Last summer, Charlotte Mayor Anthony Foxx and his Republican challenger, Scott Stone, both visited the company's Queen City headquarters. Then the White House started calling, and Mating, 45, flew to Washington, where he sat in the same row as Michelle Obama during the president's high-profile jobs speech to a joint session of Congress in September. Also in this section of invited guests were "the American Express chairman, the GE chairman. They all sat in back. AOL owner Steve Case sat in back," he says. "Nobody knows who I am."

He can't help but laugh. Growing up on the other side of the world, Maung Phone Lwin would lie in bed, exhausted from scraping fat and plucking hair off pig skins, staring at the moon through holes in the roof of his house. Now he has basked in bright lights, below the Capitol's iconic dome, two seats away from the first lady of the United States.

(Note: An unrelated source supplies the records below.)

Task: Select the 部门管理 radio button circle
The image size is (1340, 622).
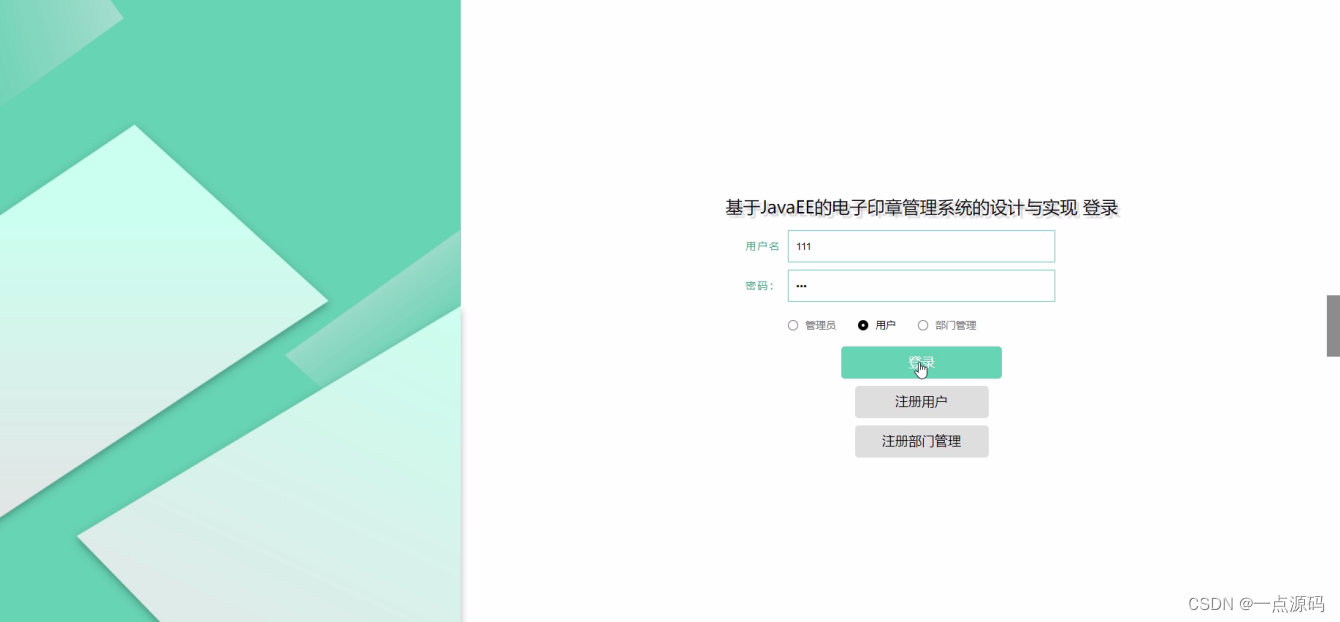Action: pyautogui.click(x=923, y=325)
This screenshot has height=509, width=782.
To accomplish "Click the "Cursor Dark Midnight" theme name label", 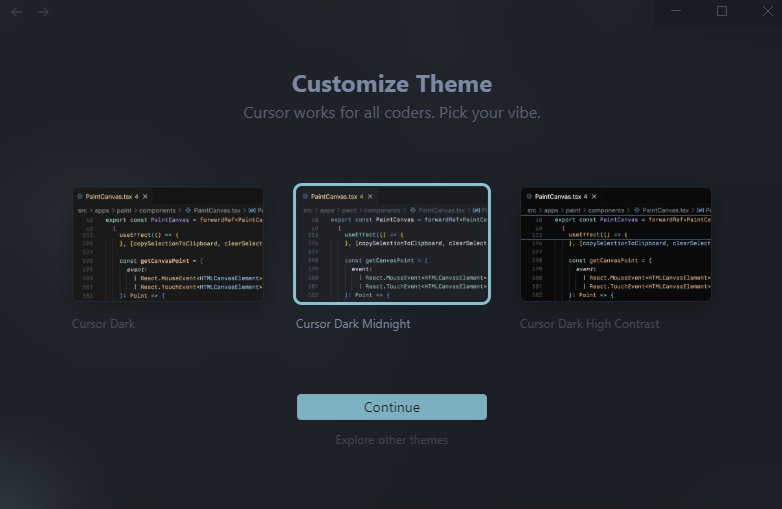I will pos(353,324).
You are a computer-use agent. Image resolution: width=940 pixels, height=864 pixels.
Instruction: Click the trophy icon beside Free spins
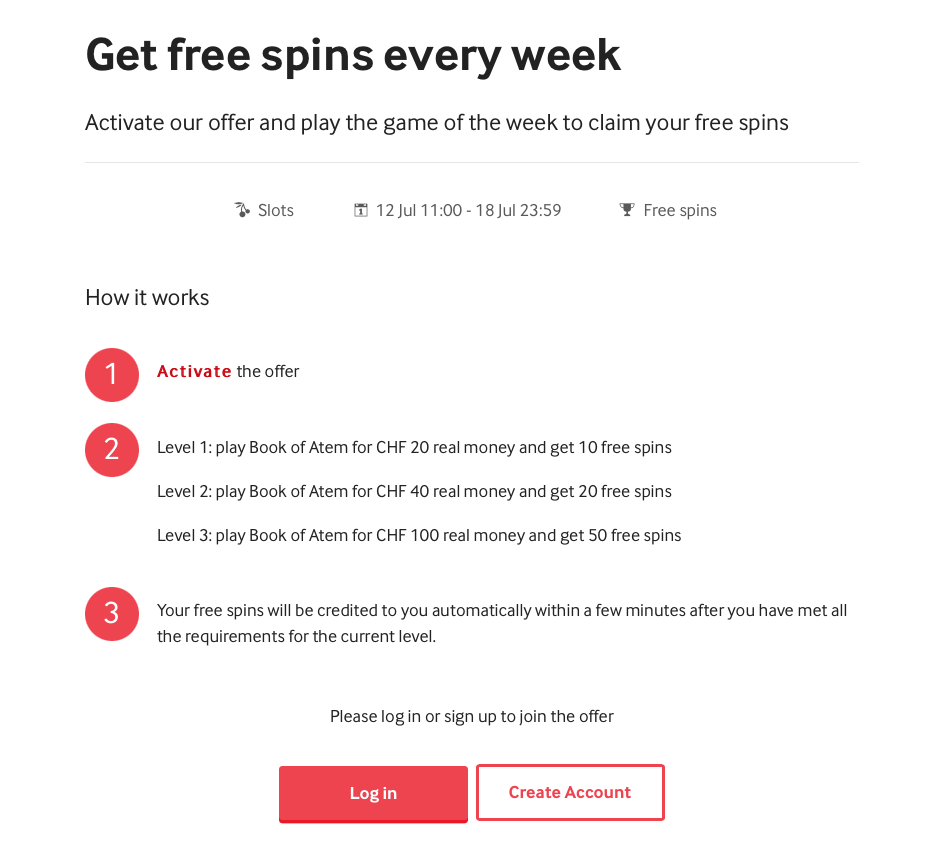pyautogui.click(x=627, y=210)
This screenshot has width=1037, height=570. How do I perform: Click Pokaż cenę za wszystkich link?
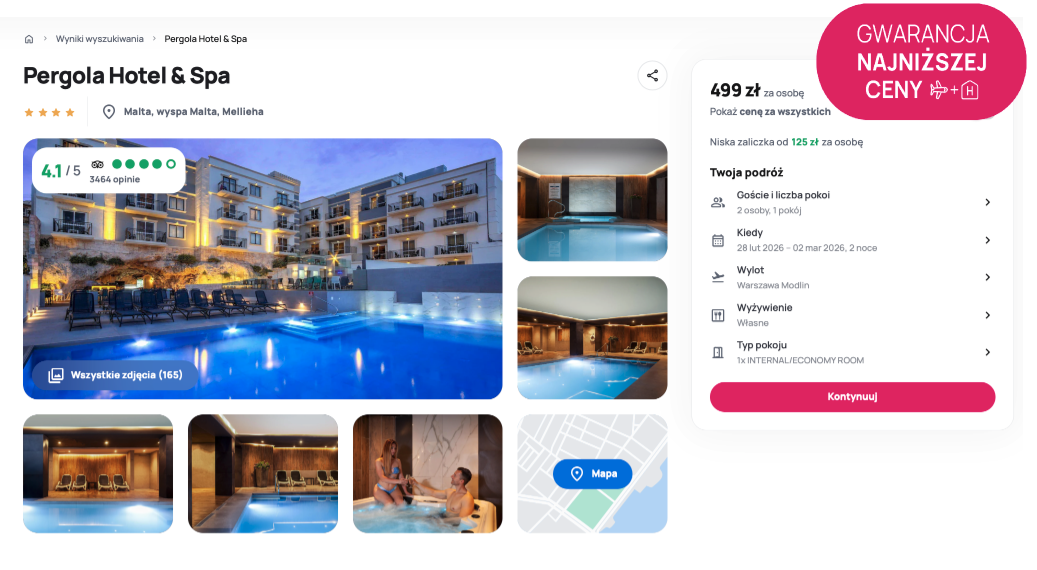770,112
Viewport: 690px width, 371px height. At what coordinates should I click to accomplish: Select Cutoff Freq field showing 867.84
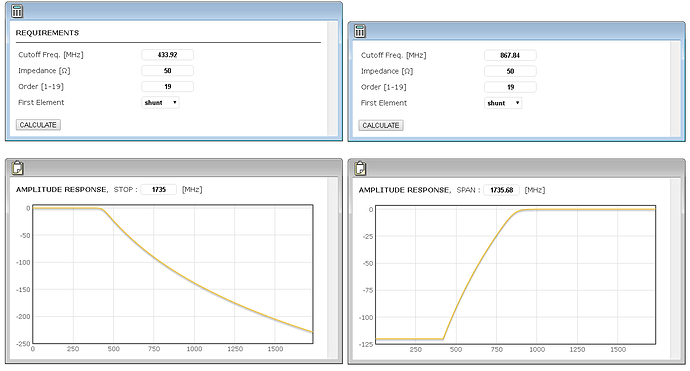pos(510,55)
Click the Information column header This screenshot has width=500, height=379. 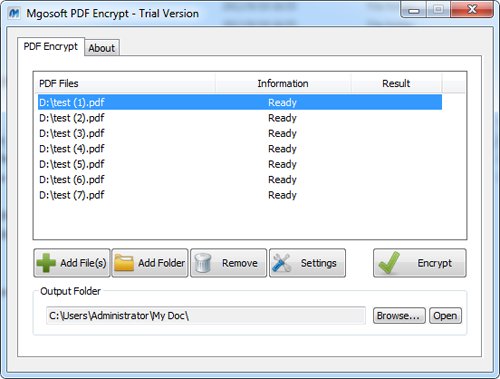click(x=283, y=83)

The airport setting makes sense, considering that sushi was one of the original fast foods. "A lot of people think sushi is going to be all raw fish, which, in fact, it is not," Allison says. "It's just anything rolled in rice that's been fermented." Its origins go back thousands of years to when Southeast Asian farmers stored fish in slowly fermenting rice to keep it from spoiling. Later, a faster way to get the same flavor was devised--dousing it with sugar, salt and rice vinegar. In the 1800s, Japanese street merchants sold sushi rice topped with fish as a quick eat.

It came to America after World War II, when sushi bars opened in Los Angeles' Little Tokyo section. There, in the late '60s or early '70s, a Japanese chef invented the California roll, filled with crab, cucumber and avocado and wrapped with rice rather than seaweed on the outside. That helped establish sushi's popularity, but only in the last two decades has it gone mainstream, propelled by diners seeking alternative, healthier ways...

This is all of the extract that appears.